### Study material
━━━
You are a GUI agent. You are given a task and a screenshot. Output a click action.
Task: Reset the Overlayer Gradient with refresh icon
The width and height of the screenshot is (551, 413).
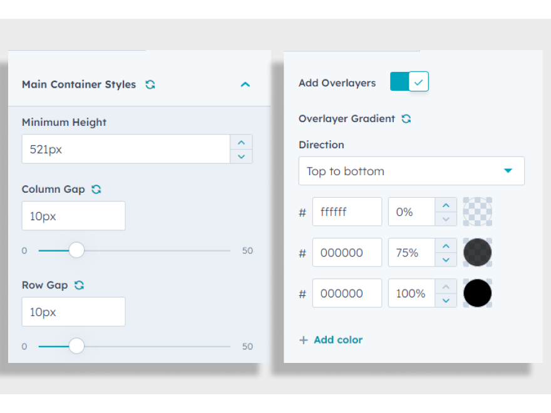[406, 119]
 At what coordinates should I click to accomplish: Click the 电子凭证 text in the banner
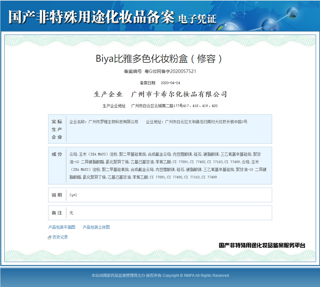tap(197, 19)
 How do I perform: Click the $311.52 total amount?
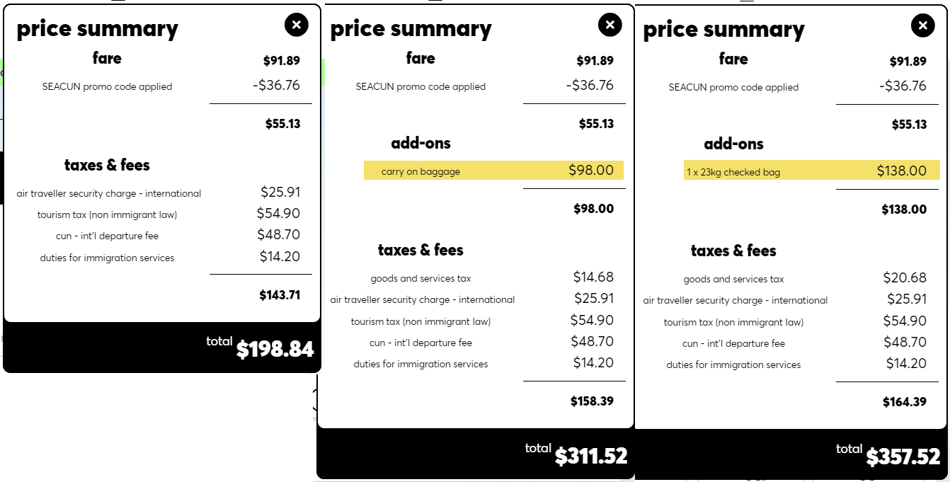click(591, 456)
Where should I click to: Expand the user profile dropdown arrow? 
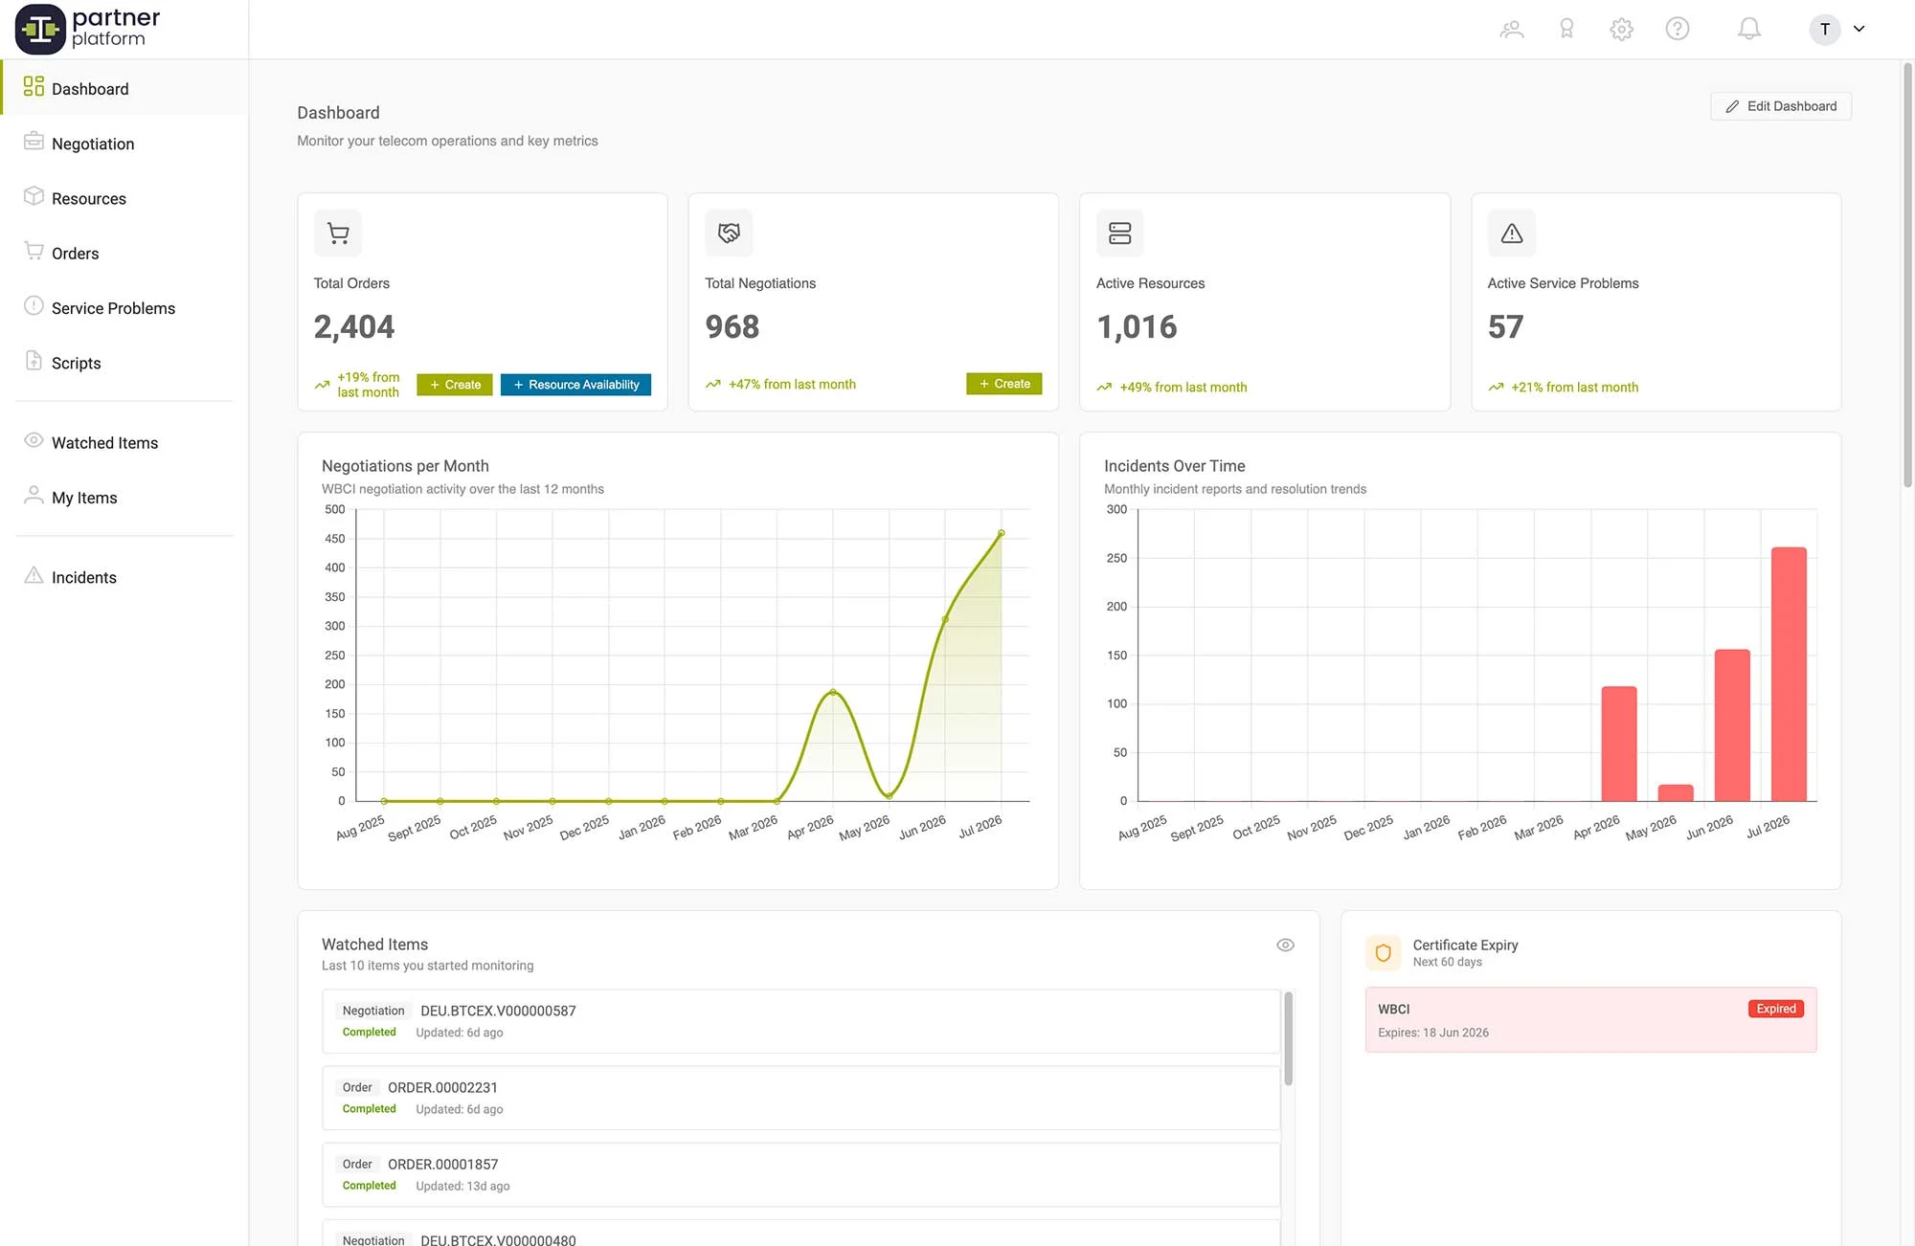click(x=1859, y=29)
━━━
### Assigned task
Could you set down every record above exactly as written, leaving out the pictures?

### Solution to this task
You are a GUI agent. You are given a task and a screenshot. Output a click action.
Task: Reset the Overlayer Gradient with refresh icon
The width and height of the screenshot is (551, 413).
[406, 119]
 At what coordinates should I click to accomplish: Click the 电子凭证 text in the banner
tap(197, 19)
 How do I perform: Click the $311.52 total amount?
click(591, 456)
Where should I click to: Expand the user profile dropdown arrow? 
click(x=1859, y=29)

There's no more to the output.